Archive for October, 2006

Congress recently delayed the implementation of the Western Hemisphere Travel Initiative passport requirements for cruise passengers. What this means is that if you are cruising to the Caribbean, Mexico, Canada or Bermuda and you are leaving from a U.S. port, you will not need a passport until June 1, 2009. However, if you are travelling by air to these regions you will need a passport by January 8, 2007.

Caribbean tourism officials are very concerned about the effect this will have on the region as it gives an unfair advantage to cruise ship companies over land-based tourism.

When you visit a country on a cruise ship, that country or region benefits from port taxes but in general cruise ship passengers eat all their meals on board and don’t spend a lot of money in ports. These places have to deal with huge numbers of tourists who overrun a destination for four or five hours and then are gone. The hope of the local tourism officials is that you will fall in love with a place and come back for a land vacation which will more directly benefit the economy.

The Jamaica Gleaner reports that “among the nine Caribbean destinations that may be impacted, the biggest effect could be felt in Jamaica, where 80 per cent of U.S. visitors to the island do not use passports.

“When the numbers were translated into direct and indirect employment, some 114,000 jobs in Jamaica were said to be on the line.”

You can read the very interesting, full article here.

My advice: get a passport anyway, as soon as possible. And if you visit a place on a cruise that you really like, go back and spend some time there.

A while back I posted a question from one of our users: “I was wondering if anyone else out there has cruised with a child? Is there any special embarkation documentation required for children with two mommies?” Though we didn’t have any answers for her, she has returned from her cruise and here is her report:

“We just returned from our cruise and I wanted to share our experience with traveling with our son. Prior to the cruise, we applied for his passport. In order to get a passport, both parents (and child) need to be present and you need to submit an authorized copy of the birth certificate. We applied at a local post office and luckily for us, an old classmate of my partner’s happened to be handling the passport applications. No need to fuss about our relationship to one another. Our son’s passport arrived at our house in about 2 weeks (we had to expedite it due to the timing in which we applied).

“On embarkation day we were armed with his passport, his birth certificate and a letter from the cryobank that we used. They only looked at his passport and did not ask for any other proof of parentage. Happily, it turned out to be anticlimatic as I was ready to do battle.

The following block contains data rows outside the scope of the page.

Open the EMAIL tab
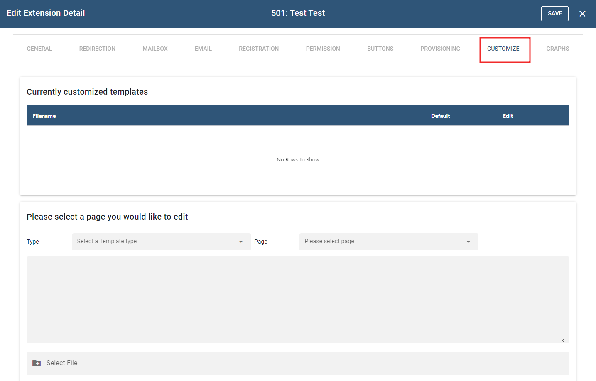 203,49
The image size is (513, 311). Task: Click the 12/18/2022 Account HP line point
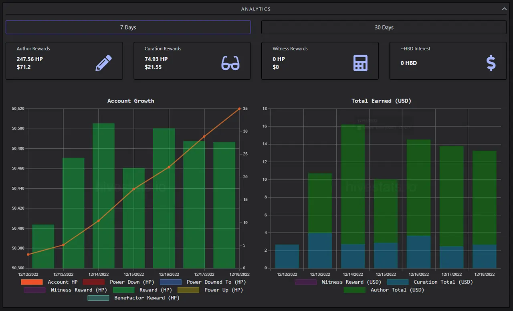point(240,109)
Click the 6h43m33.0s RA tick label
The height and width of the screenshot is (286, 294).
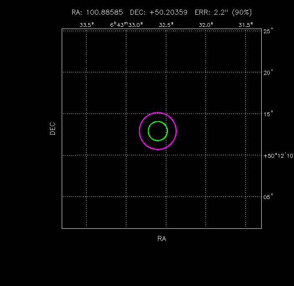click(126, 25)
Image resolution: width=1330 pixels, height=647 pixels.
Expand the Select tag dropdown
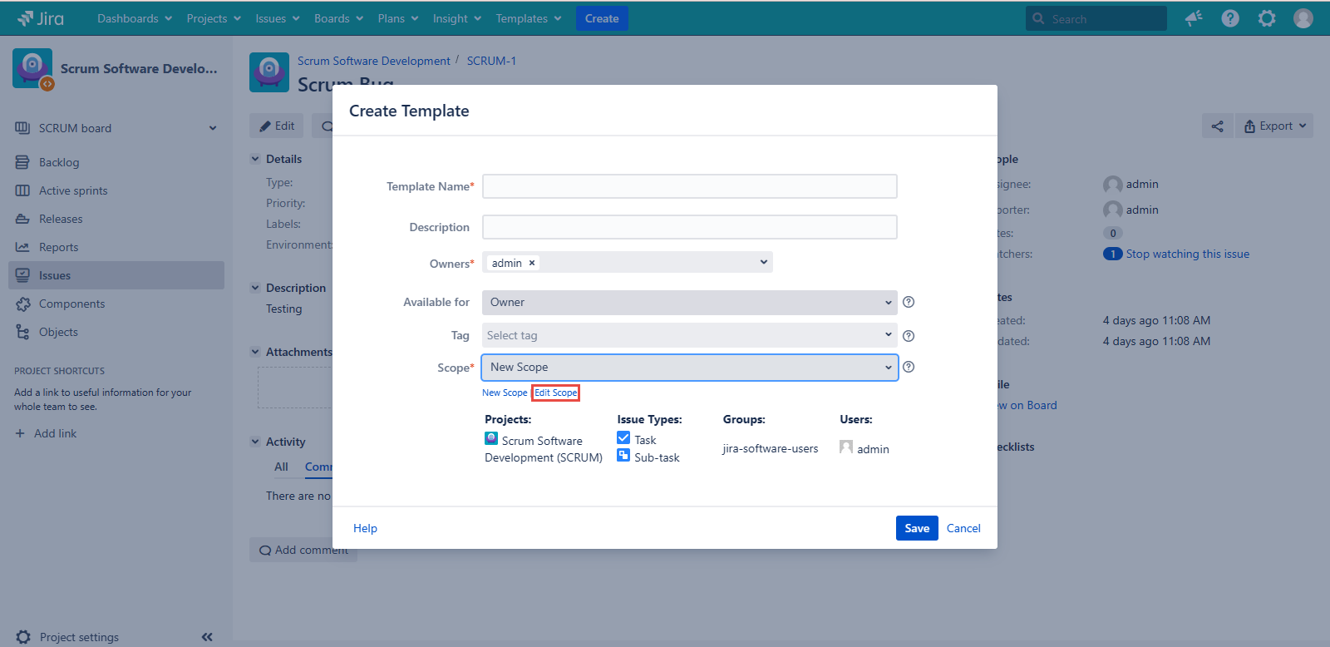click(x=689, y=336)
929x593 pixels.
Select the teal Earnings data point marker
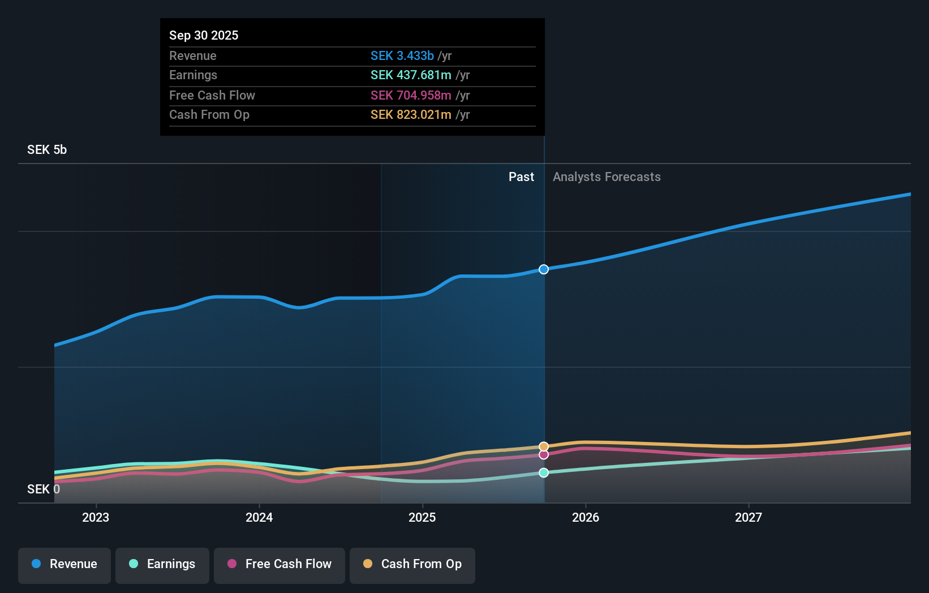click(543, 472)
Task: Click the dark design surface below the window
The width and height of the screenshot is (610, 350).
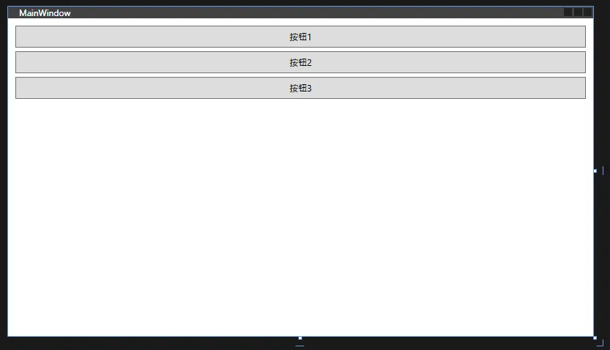Action: tap(156, 343)
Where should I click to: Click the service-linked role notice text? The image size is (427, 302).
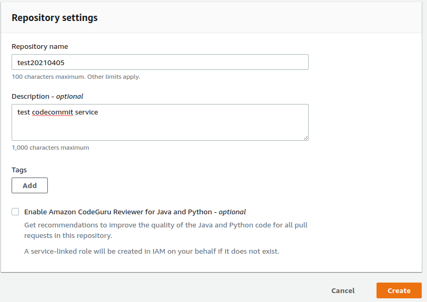[x=151, y=251]

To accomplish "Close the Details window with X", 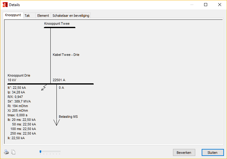I will click(x=220, y=5).
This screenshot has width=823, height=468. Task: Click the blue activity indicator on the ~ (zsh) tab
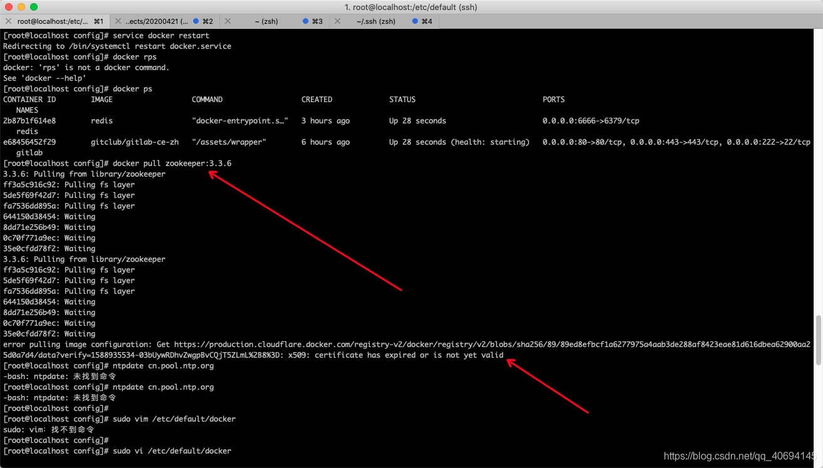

“I should mention that my partner and I are legally wed in our home state of Massachusetts and are both listed on his original birth certificate. Also, just today, we completed his adoption. Something we think is absurd but in order for us to be fully recognized *outside* of Massachusetts as his legal parents is a necessity.

Hope this helps the future cruisers out there with a little one.”

I will add that when Mary and I applied for our passports a couple of years ago in preparation for a Caribbean cruise we stood in the post office for some time trying to figure out how to mark our marital status. We are legally married in British Columbia but were afraid that marking ourselves as married might bring up some homophobia at the passport office – and our passports would be delayed. In the end we decided to be brave and deal with the consequences, of which there were none. We received our passports on time and they don’t even say anything about marital status on them. So I’m sure somewhere we’re on some big black list in the Bush Administration, but we have our passports and are free to travel the world.